▶ [TEXT PASSAGE]
- Born: 1924 Antakya
- Died: 26 September 1972 (aged 47–48) Damascus
- Education: Damascus University
- Occupations: Novelist, writer and playwright
- Known for: Writing novels and shortstories. Translating.
- Notable work: God and Poverty or "Allahu Wa Al-Faqr"
- Movement: Member of The Story and Fiction Association

= Ṣidqī Ismail =

Syrian writer and playwright

Ṣidqi Bin ʿAli Ismaʿil (صدقي بن علي إسماعيل, 1924 – 26 September 1972) was a Syrian scholar, writer, novelist, and playwright. His work promoted the cause of Arab Nationalism, and Arab history and culture.

== Personal life ==
Ṣidqi Ismaʿil was born and educated in Antakya, son ofʿAli Ismaʿil. He was one of four brothers, all of whom were scholars and artists. His family was originally Arab,from Sanjak of Alexandretta. They immigrated from Sanjak after it was alienated from Syria in 1938. The family had a notable influence on the literary and artistic revival that took place in Syria after independence.

==Education==
Ṣidqi Ismaʿil finished his elementary school education at Al-ʿAffan School in Antakya and moved to Antakya Secondary School in 1936. After the Turks alienated Sanjak of Alexandretta in 1938, Ṣidqi and his brother Adham, and a large number of other Arabs, were forced to cross the border illegally into Syria.

Ṣidqi completed his secondary school education in schools in Hama, Aleppo and Damascus. He obtained his secondary school degree in 1943, and his Dar Al-Muʿalimeen or "House of Scholars" degree in 1948. He enrolled in the Syrian University in Damascus, obtained a bachelor's degree in philosophy and a Diploma in Education 1952, and taught in Damascus and Aleppo. He married in 1957.

== Career ==
Ṣidqi Ismaʿil worked in teaching, moving between primary and secondary schools and the houses of teachers in Aleppo and Damascus until 1967, when he was appointed Secretary of The Supreme Council for Arts, Humanities, and Social Sciences in Damascus. He managed the Arab Writers Union from 1971, and was responsible for the magazine published by the Union, Al-Mawqif Al-Adabi Magazine. He participated in a number of international seminars, conferences, and Arabic Literary Festivals, and visited European countries.

▶ [WORK INSTRUCTIONS]
1) Summarize the biography of Ṣidqi Ismaʿil in two sentences.
2) Copy the biography of Ṣidqi Ismaʿil word for word, from "Ṣidqi Bin ʿAli" to "history and culture.".

▶ [RECORDED DATA]
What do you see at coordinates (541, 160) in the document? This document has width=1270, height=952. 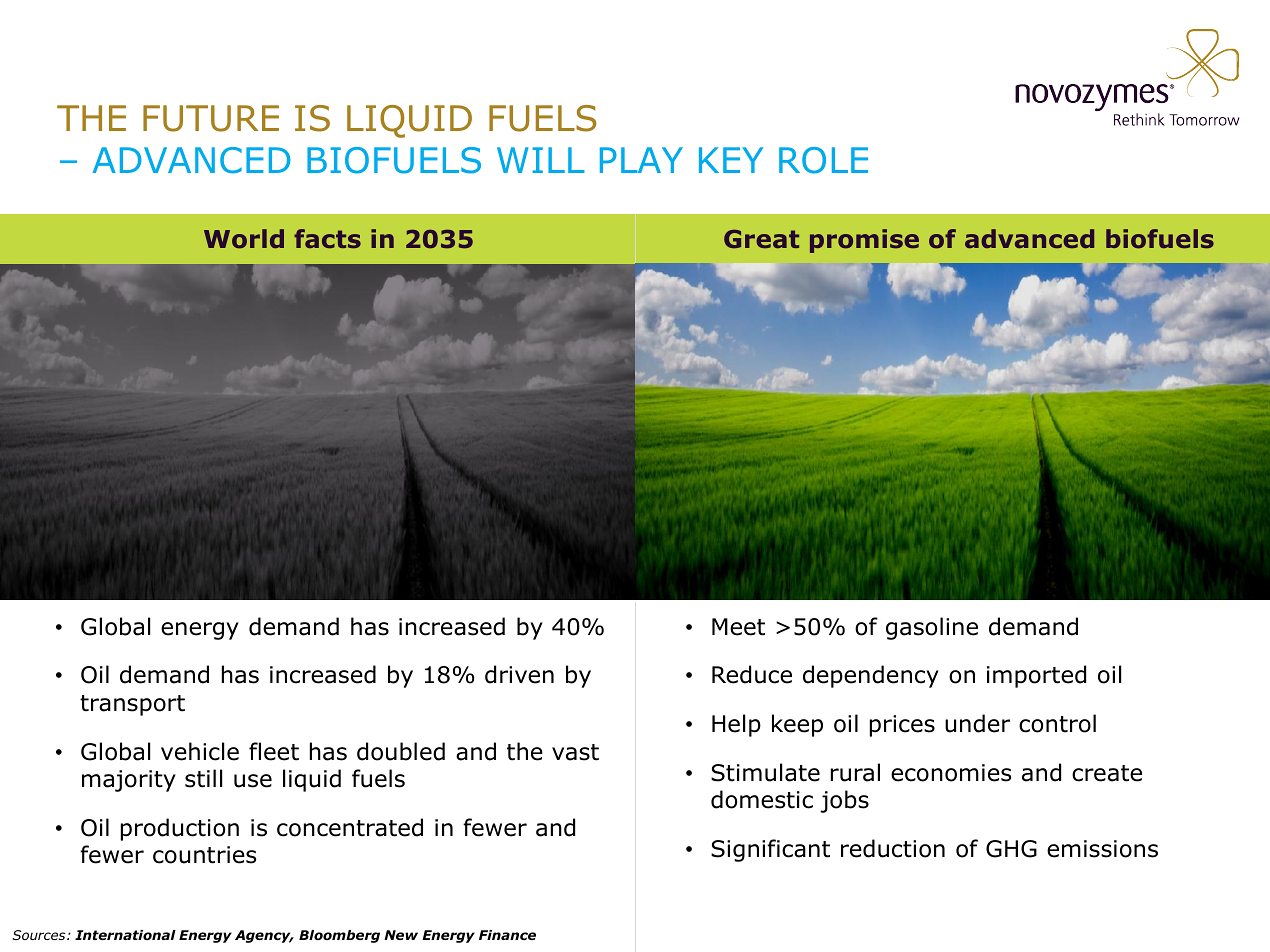 I see `WILL` at bounding box center [541, 160].
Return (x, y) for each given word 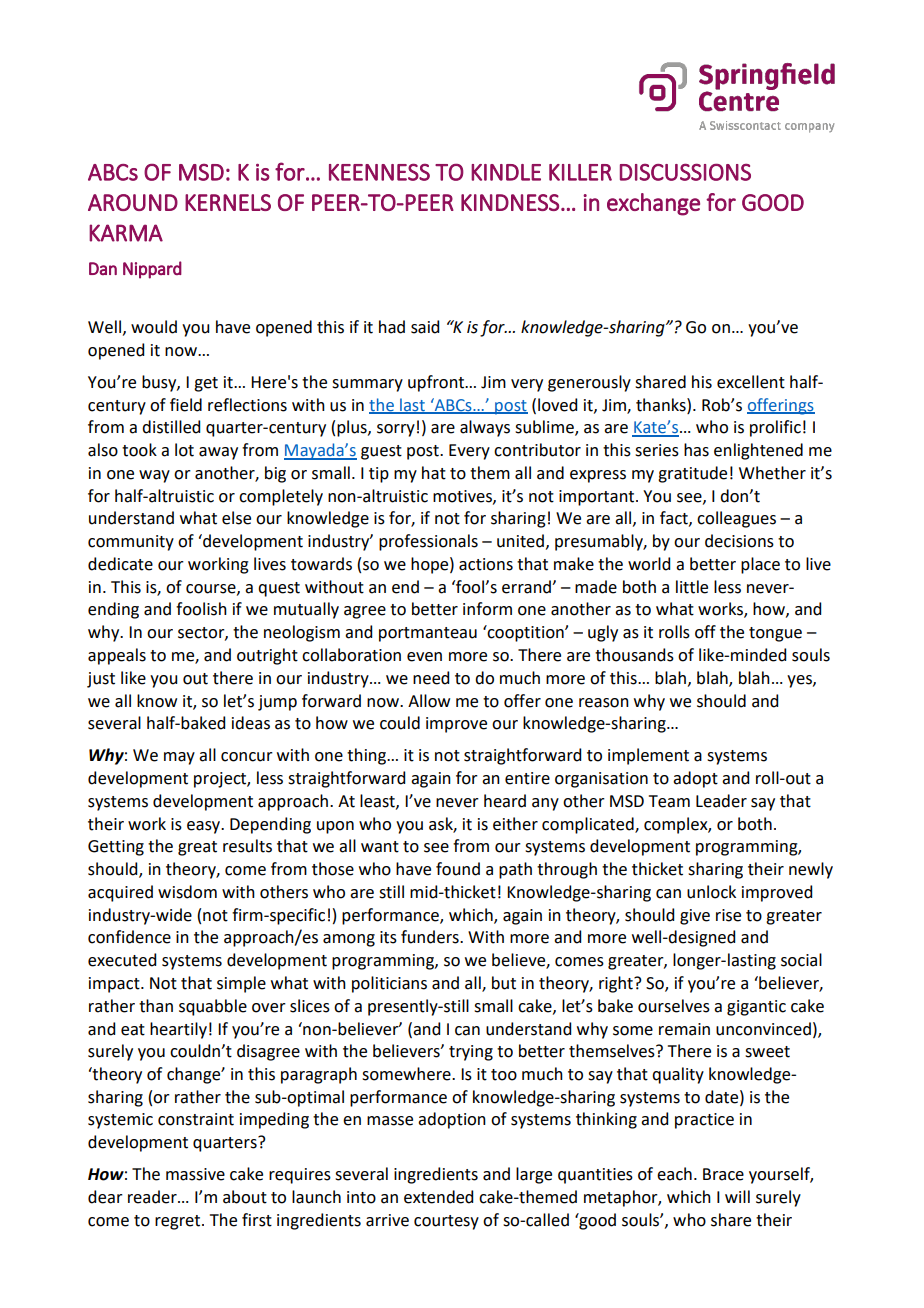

▶ [EXERCISE ANSWERS]
1) Ṣidqi Ismaʿil, born in Antakya in 1924, was a Syrian scholar, writer, novelist, and playwright whose work promoted Arab Nationalism and Arab history and culture. After the Turks alienated Sanjak of Alexandretta in 1938 he crossed into Syria, earned a bachelor's degree in philosophy and a Diploma in Education in Damascus, taught in Damascus and Aleppo, became Secretary of The Supreme Council for Arts, Humanities, and Social Sciences in 1967, and managed the Arab Writers Union from 1971.

2)
Ṣidqi Bin ʿAli Ismaʿil (صدقي بن علي إسماعيل, 1924 – 26 September 1972) was a Syrian scholar, writer, novelist, and playwright. His work promoted the cause of Arab Nationalism, and Arab history and culture.